とにかく今日は距離を稼ぐ。途中にはとくに観光スポットというところはないので、40号線を見つめながらひた走る。

ここへきてようやく北海道らしい風景を目撃した。…といっても、道の横の牧場に牛がいただけであるが。それだけにしてみても、広い牧草地に牛が悠々と牧草を頬張っている姿を見たのは感動だった。

それなりに距離はあるのだが、牛が牧草を食べる「むしゃむしゃ…」という音が聞こえた。
普段あまり目にしない光景だったので、私たちは写真を撮りまくった。ここの場面だけで9枚も撮影したことからも、珍しがっていたことが自分でも伺える。


        
-牛さん 普段見慣れない光景-



途中、美深付近のセイコーマートで昼食をとる。時刻は13:35、走行距離は46.4kmであった。ここで昼食にし、さらに走る。

辺りの牧草地には、なにやらぐるぐる巻いた草のようなものが転がっていた。なんだろうと思って見ていたが、牧草を刈り取って巻いたものと予想。どこかでエサとして使われるのか、他の用途があるのかは定かではない。

音威子府駅を少し北に抜けて、音威子府道の駅へ着いたのは16:10のことであった。ここまで78.4km。今日は、実はビバークポイントを明確に決めていなかった。とりあえず、この先の中川道の駅あたりでキャンプかと漠然と考えていたが、それは進行具合によってko-1とも相談して、適宜変えていこうと思っていた。

音威子府を過ぎると、40号線は西へ進路を変え、天塩川に沿って削られた山間の道を通っていく。この辺、入口にゲートがあったので、どうやら天候によっては通行止めになってしまうらしい。今日の天気に感謝しつつ、これから始まる人気のない道へ走っていく。

橋の上からは、水面がまるで鏡のようになっている風景を見ることができた。まさに自然のなせる美しさを堪能しつつ、自転車を走らせた。


        
-雲が水面にくっきり映っているのがわかる-



そろそろ、陽が沈んでくる時間帯である。北海道に入ってから感じているのだが、陽が落ちると急激に冷え込む。日中でも、日陰に入ると風の冷たさを感じる。日差しで暖かくなっている印象だ。

途中、さすがに耐えられなくなってきたので、長ジャージに合羽を着て、寒さに備える。今日もこれからまだまだ走るので、体を冷やさないようにしたい。

         
-音威子府〜中川 間もなく日の入り 寒さが増していく-



音威子府から中川までは約30km。川沿いに走っていく。その間に、太陽はすっかり沈んでしまっていた。中川道の駅に着く頃には、星がうっすらと見えるほどになっていた。時刻は18:20、走行距離は100kmを超え、109.4kmを示していた。
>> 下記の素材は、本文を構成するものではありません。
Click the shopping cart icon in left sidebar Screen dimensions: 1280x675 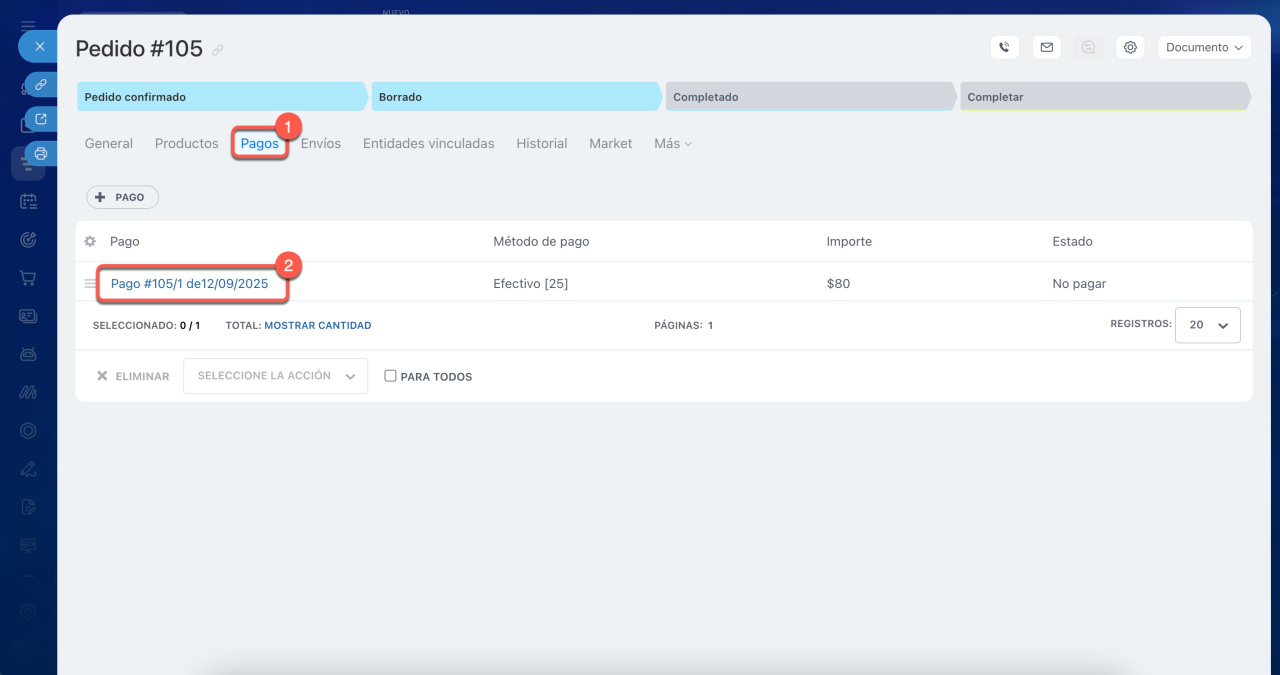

道の駅でトイレを借りて、少し腹ごしらえ。今日の夕食は、通りかかったコンビニということになっていたのだが、いかんせん国道沿いにはコンビニらしい明かりを見つけることはできなかった。とりあえず、手持ちのチョコを食べて糖分補給。

30分ほど休憩して、出発。次のコンビニで夕食ということにして、先へ進む。さすがにまだ時間があったし、なるべく明日は宗谷岬に到着するので、そこでゆっくりしたいため、今日はいけるところまで行くことにした。

もしかしたら、中川駅の方へ行けばコンビニの1件くらいはあってもいいものだが、長い橋を渡って少し走らなければならなかったし、そこへ行ったとしてもコンビニがあるという保証はなかったので、今回はそのまま先へ進むことにした。
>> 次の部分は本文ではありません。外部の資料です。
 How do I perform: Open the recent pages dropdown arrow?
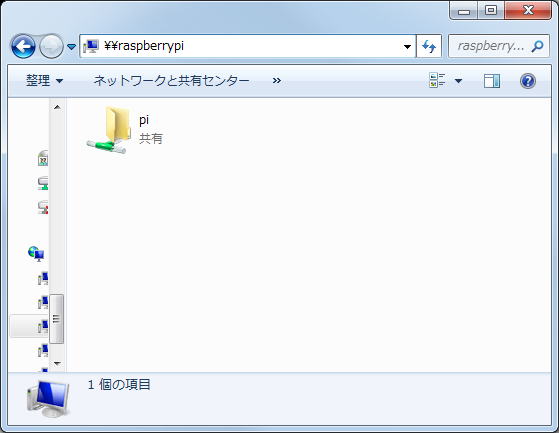(72, 46)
道は平坦で、アップダウンはほとんどない。車もまばらで、たまに通り過ぎていく程度だった。車が近づいてくるとヘッドライトの明かりで前方が明るくなるので、私たち自転車でも道路の真ん中を悠々と走っていく。
この辺りは街灯もほとんどなく、彼方に見える街灯や車のライトが見える程度であった。頭上には、満天の星。天の川かと思われるようなうっすらとした光さえ、見ることができた。こういうとき、星座に興味を持っていたらと思うと悔やまれる。それくらい星が美しかった。ずっと上を向いて星を見ながら走りたくなるほどの、美しい星空だった。
ko-1といろいろな話をしながら、ただひたすら変わらない景色の直線道路を走っていく。車もまばらである。
幌延駅付近には20:20に通過。走行距離は128kmであった。まだまだ、先へ進む。
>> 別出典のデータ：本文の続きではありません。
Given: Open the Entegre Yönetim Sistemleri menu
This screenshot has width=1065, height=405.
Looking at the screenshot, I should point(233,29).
-途中、ものすごい霧に襲われる まるで加湿器に直接あたっているようだった-



国道232号線との交差点には21:45、走行距離は144kmに達していた。そろそろ、ビバークポイントを探さなければならない。ということで、休憩を兼ねて地図を読んだ。すると、サロベツ原野のちょうど西あたりに、パーキングエリアがあるので、ひとまずそこを目標に進んでいくことにした。

時刻は既に22時を回っており、この辺でかなりの眠気が襲ってきた。前もやったように、二人でしりとりをして気を紛らわしながら、確実に距離を伸ばしていく。

宗谷本線を跨ぎ、アップダウンを過ぎたところにそれはあった。サロベツ名山駐車場。駐車場の近辺を物色し、テントを張るのに適当な場所を探す。駐車場到着は22:50、本日の走行距離は153kmであった。

駐車場全面、真ん中にあるトイレの近辺、他建物などを探し、検討する。まさか大きな動物が付近をうろついてるとは思えないが、万が一の事があったらと、あまり人気のないところに隠れるように設営するのも怖いし、かと言って明るいところや目立つところでは逆に人目について落ち着かない。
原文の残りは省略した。